What members tend to find helpful
- A reason to leave the house every day
- Reliable meals at scheduled times
- Friendships with people who understand
- Skills practised in a low-stakes setting
- Staff who notice when something is off
What can be hard
- Some programs feel infantilising if the activity level does not match a member's capacity
- Group dynamics can be challenging during periods of paranoia
- The "sticky" community can sometimes delay progression to higher-functioning settings
- Transportation, especially in rural areas
Symptoms are escalating despite day treatment, or safety becomes a concern, the team can refer up to PHP, IOP, or inpatient care. Day treatment is not designed to manage acute crises.
How to find a day treatment program
- Ask your county behavioural health department or community mental health centre.
- If on Medicaid, call the behavioural-health line on your insurance card and ask for "psychosocial rehabilitation" or "day rehabilitation."
- NAMI affiliates often keep informal lists of well-regarded programs.

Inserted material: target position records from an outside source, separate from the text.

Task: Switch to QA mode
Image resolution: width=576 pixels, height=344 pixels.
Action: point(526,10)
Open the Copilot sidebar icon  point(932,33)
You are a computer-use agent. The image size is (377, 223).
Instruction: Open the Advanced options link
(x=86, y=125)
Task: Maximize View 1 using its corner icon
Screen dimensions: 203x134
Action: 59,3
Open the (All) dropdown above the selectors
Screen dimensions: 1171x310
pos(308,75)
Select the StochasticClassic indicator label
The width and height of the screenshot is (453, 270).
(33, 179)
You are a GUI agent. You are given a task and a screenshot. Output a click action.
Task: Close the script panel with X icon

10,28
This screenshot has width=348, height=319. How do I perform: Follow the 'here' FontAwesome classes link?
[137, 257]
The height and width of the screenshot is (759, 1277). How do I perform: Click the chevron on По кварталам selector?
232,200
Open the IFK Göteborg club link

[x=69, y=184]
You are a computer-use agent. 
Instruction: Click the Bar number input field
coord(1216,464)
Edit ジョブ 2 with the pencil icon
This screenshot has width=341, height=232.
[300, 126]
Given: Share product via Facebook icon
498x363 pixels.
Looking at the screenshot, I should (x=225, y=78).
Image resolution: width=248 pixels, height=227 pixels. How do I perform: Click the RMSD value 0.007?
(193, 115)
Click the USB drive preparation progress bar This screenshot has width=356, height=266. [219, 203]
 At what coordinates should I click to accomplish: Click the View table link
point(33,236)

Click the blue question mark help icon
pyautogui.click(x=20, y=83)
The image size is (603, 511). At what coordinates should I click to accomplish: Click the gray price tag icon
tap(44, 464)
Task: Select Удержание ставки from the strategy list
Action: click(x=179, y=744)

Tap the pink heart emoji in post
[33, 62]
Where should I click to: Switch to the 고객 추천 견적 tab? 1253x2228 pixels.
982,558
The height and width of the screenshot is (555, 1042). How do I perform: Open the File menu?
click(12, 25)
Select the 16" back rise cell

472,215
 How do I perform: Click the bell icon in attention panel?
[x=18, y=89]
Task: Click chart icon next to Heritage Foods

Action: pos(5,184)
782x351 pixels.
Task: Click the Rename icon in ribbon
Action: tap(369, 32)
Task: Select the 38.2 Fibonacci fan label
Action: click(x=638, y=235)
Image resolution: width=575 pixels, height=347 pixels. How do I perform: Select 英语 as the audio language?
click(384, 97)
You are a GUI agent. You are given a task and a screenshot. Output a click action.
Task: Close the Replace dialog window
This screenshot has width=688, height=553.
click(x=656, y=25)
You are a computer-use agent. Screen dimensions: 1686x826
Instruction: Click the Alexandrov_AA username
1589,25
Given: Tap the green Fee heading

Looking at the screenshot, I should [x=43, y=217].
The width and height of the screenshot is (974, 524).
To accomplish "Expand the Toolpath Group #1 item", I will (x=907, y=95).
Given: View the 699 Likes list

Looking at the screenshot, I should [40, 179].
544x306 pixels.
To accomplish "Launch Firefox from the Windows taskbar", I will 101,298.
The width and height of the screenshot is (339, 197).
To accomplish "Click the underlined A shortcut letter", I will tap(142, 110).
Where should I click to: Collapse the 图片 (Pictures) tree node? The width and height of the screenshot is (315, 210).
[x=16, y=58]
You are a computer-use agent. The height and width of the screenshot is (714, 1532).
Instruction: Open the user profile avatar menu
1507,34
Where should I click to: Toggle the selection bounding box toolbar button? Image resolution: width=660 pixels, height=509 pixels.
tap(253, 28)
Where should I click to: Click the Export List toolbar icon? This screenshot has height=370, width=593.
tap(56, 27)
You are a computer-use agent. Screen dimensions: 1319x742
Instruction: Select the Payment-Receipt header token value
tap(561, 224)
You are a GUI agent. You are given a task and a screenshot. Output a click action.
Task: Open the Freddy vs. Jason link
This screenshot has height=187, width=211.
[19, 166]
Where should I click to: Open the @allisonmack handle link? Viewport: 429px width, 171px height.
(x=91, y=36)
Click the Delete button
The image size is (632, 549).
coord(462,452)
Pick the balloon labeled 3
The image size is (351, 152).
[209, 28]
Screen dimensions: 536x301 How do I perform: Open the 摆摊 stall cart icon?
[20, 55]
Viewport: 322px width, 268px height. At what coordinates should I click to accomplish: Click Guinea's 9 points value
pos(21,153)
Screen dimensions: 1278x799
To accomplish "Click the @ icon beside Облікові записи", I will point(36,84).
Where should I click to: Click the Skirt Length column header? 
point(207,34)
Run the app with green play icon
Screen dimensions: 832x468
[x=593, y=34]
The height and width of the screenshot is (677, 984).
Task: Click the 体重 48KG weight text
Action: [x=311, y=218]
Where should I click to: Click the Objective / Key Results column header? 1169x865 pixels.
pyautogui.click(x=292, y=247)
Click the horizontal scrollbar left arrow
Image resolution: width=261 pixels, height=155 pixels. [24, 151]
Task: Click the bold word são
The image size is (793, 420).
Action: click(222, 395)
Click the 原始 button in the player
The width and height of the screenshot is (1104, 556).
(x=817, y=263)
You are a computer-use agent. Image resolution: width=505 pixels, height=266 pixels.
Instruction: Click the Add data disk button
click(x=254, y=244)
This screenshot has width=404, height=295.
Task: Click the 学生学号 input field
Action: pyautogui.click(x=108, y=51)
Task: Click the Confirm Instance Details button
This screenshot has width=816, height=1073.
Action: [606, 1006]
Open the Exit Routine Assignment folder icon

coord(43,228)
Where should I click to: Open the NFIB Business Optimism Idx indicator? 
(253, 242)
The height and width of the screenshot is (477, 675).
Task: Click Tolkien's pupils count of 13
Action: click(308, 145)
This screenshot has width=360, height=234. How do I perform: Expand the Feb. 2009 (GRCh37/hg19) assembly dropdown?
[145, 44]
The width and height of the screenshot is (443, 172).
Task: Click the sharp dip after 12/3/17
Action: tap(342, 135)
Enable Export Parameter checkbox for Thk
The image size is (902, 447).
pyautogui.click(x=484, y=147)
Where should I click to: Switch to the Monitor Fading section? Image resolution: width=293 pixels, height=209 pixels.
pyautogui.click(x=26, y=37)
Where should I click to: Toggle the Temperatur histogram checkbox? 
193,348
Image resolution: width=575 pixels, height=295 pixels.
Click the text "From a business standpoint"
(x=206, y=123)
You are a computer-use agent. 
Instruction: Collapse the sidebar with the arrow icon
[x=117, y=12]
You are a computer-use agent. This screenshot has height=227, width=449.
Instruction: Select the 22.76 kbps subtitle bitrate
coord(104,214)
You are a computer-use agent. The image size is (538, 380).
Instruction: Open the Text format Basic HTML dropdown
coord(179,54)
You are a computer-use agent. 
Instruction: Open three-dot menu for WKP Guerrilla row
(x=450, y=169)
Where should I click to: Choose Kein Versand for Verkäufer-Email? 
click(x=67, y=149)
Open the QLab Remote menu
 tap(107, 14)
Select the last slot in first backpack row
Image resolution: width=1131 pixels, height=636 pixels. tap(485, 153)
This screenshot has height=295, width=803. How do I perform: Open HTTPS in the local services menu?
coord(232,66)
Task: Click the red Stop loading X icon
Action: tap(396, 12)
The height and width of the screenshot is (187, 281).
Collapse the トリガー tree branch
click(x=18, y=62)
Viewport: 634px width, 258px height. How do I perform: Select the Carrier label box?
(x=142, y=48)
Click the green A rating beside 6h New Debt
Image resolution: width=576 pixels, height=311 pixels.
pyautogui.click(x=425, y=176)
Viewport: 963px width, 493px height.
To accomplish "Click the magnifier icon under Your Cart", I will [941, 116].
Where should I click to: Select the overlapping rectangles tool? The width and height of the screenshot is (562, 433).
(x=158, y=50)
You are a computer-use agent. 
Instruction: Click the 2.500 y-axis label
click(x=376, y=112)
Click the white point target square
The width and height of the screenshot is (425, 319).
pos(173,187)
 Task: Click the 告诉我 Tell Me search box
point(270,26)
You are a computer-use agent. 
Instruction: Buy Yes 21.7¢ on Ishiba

- For clubhouses specifically, see Clubhouse International.
The big picture
Day treatment is unfashionable in some corners of modern psychiatry — newer models prioritise rapid integration into competitive work, supported housing, and community life. For some people, that vision works. For many people with schizophrenia who have spent decades isolated, the simple gift of a place to go, a meal to share, and a peer who knows your name is one of the most powerful interventions in the system. Day treatment is best understood as one piece of a person's broader support network, often combined with outpatient psychiatry, peer support, and family contact.
This article is for educational purposes only and is not medical advice, diagnosis, or treatment. Always consult a qualified mental health professional. If you or someone you know is in crisis, call or text 988 in the US, or your local emergency number.